>> Start
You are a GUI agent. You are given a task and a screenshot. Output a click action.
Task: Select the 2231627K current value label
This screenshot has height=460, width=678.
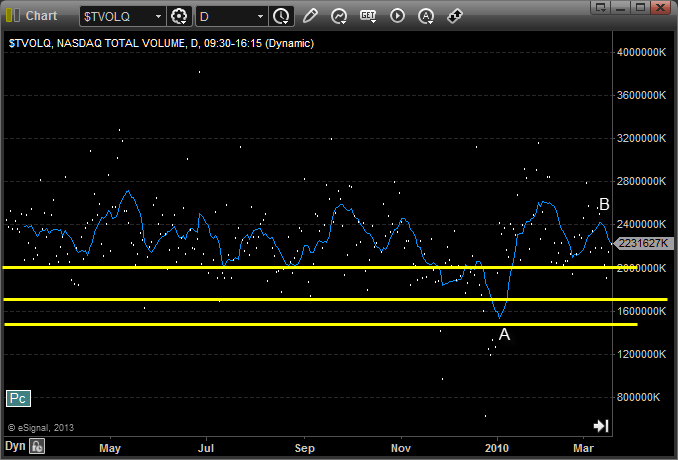tap(645, 243)
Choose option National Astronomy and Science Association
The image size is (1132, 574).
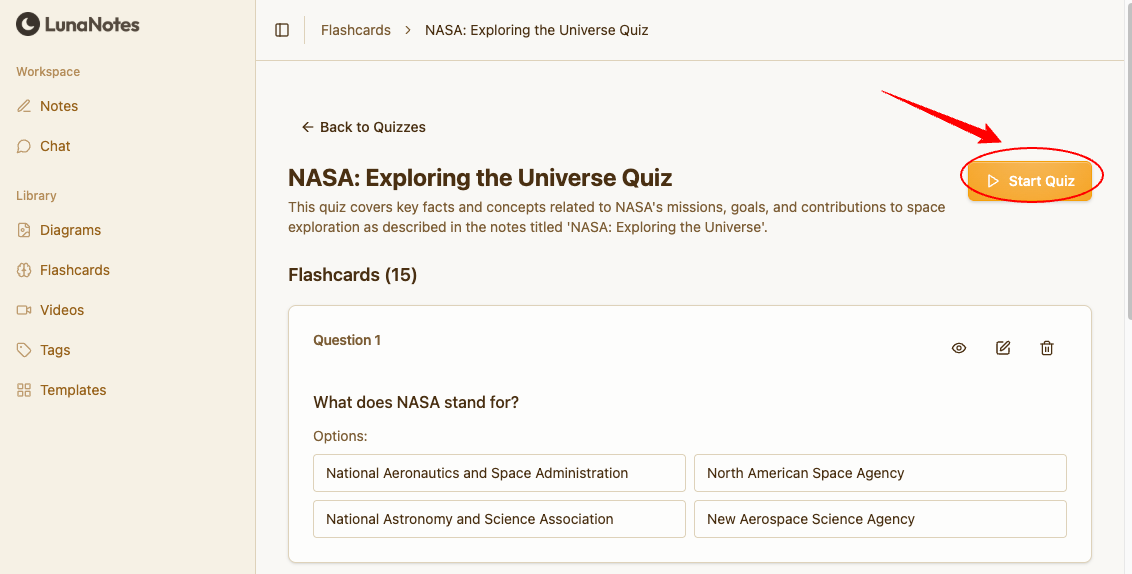click(499, 519)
>> End
(Instruction):
Rewrite all the records with "screenshot" switched to "screen capture" and nothing else changed. Leave the pictures out.

(Correct output):
You are a GUI agent. You are given a task and a screen capture. Output a click action.
Task: Select the 2231627K current value label
This screen capture has height=460, width=678.
tap(645, 243)
Choose option National Astronomy and Science Association
The image size is (1132, 574).
click(499, 519)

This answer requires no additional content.